5.8 练习 selenium完成自动化百度操作

实现操作:

打开百度->搜索周杰伦->翻到底部->点击下一页->点击回退->点击下一页->清空输入框->退出

from selenium import webdriver

path = 'chromedriver.exe'

browser = webdriver.Chrome(path)

url = 'http://www.baidu.com'

browser.get(url=url)

import time

# 睡眠2秒
time.sleep(2)

# 获取文本框
input_txt = browser.find_element(by='id',value='kw')

# 输入周杰伦
input_txt.send_keys('周杰伦')

time.sleep(2)

# 获取百度一下按钮
button_baidu = browser.find_element(by='id',value='su')

# 点击按钮
button_baidu.click()

time.sleep(2)

# 滑到底部
js_bottom = 'document.documentElement.scrollTop=100000'
browser.execute_script(js_bottom)

time.sleep(2)

# 获取下一页的按钮
button_next = browser.find_element(by='xpath',value='//a[@class="n"]')

# 点击下一页
button_next.click()

time.sleep(2)

# 点击下一页
button_next.click()

time.sleep(2)

# 回到上一页
browser.back()

time.sleep(2)

# 返回
browser.forward()

time.sleep(2)

# 清空输入框
input_txt.clear()

time.sleep(3)

# 退出
browser.quit()

6、Chrome handless 无界面浏览器

from selenium import webdriver
from selenium.webdriver.chrome.options import Options
from selenium.webdriver.chrome.service import Service


def share_browser() :
    path = Service(r'chromedriver.exe')

题目 A:
把条目中从包含"Image resolution: width=800"的那一行到包含"(1107, 29)."的那一行（首尾两行都算在内）放进一个 Markdown 表格，列名分别为"序号"和"内容"，空行略去不计。
前面的节选和后面的条目是两份彼此独立的材料。

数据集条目
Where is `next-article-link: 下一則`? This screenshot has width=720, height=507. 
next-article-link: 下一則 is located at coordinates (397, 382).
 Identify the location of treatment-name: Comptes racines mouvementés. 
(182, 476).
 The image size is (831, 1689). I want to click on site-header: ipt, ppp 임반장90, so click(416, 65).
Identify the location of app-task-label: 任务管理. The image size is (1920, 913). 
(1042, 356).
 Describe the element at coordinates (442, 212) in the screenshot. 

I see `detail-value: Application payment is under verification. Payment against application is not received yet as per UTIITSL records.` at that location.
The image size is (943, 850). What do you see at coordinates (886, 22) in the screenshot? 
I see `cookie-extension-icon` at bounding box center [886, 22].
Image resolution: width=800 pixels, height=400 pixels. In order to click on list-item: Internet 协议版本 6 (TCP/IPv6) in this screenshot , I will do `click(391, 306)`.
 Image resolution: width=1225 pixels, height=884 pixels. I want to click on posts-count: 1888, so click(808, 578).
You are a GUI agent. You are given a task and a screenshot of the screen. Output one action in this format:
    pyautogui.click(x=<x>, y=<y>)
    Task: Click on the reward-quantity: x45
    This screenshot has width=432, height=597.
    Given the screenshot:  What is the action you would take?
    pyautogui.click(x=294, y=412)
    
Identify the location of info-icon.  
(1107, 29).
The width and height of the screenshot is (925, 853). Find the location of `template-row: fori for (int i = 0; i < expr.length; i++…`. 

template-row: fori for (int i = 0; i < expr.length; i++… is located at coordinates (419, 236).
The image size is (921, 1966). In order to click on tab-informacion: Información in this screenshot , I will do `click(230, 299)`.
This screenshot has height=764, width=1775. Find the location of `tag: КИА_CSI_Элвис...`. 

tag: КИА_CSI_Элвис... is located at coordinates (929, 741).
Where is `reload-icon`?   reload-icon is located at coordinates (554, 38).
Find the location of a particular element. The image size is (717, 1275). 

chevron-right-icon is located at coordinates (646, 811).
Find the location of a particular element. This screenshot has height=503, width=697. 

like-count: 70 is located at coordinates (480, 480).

题目 B:
请从最后一行之后接着续写上面那段 selenium 教程节选。

答案 A:
| 序号 | 内容 |
|---|---|
| 1 | Image resolution: width=800 pixels, height=400 pixels. In order to click on list-item: Internet 协议版本 6 (TCP/IPv6) in this screenshot , I will do `click(391, 306)`. |
| 2 |  Image resolution: width=1225 pixels, height=884 pixels. I want to click on posts-count: 1888, so click(808, 578). |
| 3 | You are a GUI agent. You are given a task and a screenshot of the screen. Output one action in this format: |
| 4 |     pyautogui.click(x=<x>, y=<y>) |
| 5 |     Task: Click on the reward-quantity: x45 |
| 6 |     This screenshot has width=432, height=597. |
| 7 |     Given the screenshot:  What is the action you would take? |
| 8 |     pyautogui.click(x=294, y=412) |
| 9 | Identify the location of info-icon.   |
| 10 | (1107, 29). |

答案 B:
    options = Options()
    options.add_argument('--headless')
    options.add_argument('--disable-gpu')
    browser = webdriver.Chrome(options=options, service=path)
    return browser


browser = share_browser()
url = 'https://baidu.com'
browser.get(url)
browser.save_screenshot('baidu.png')

六、requests库

安装requests库:在/python/Scripts 目录下 pip install requests

  1. 基本使用 一个类型和六个属性

1.1 一个类型

import requests
url = 'http://www.baidu.com'
response = requests.get(url=url)

print(type(response))
# <class 'requests.models.Response'>
# Response类型

1.2 六个属性

1.2.1 设置响应的编码格式
response.encoding = 'utf-8'

1.2.2 以字符串的形式返回网页的源码
print(response.text)

1.2.3 返回url地址
print(response.url)
# http://www.baidu.com

1.2.4 返回网页的源码(以二进制数据的形式)
print(response.content)

1.2.5 返回响应的状态码
print(response.status_code)
# 200

1.2.6 返回响应头
print(response.headers)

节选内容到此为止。